Direction. Copy the lines below, starting with the line that contains "You are a computer-use" and going on through the line that contains "pyautogui.click(x=40, y=11)". Rename "replay button" to "review button" and keep everything else the same.

Rows.
# # # # # # #
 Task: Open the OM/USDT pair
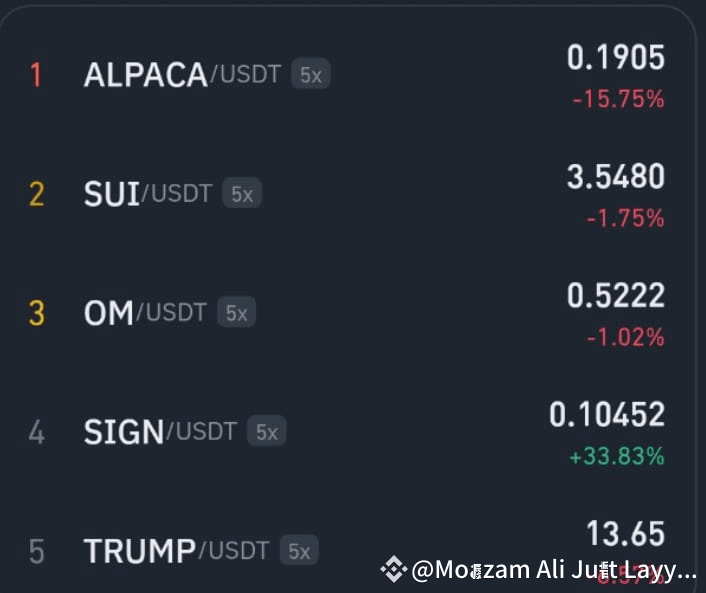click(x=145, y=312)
# # # # # # #
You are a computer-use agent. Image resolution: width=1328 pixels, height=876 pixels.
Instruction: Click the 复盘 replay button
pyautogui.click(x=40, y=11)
# # # # # # #
Expected answer.
You are a computer-use agent. Image resolution: width=1328 pixels, height=876 pixels.
Instruction: Click the 复盘 review button
pyautogui.click(x=40, y=11)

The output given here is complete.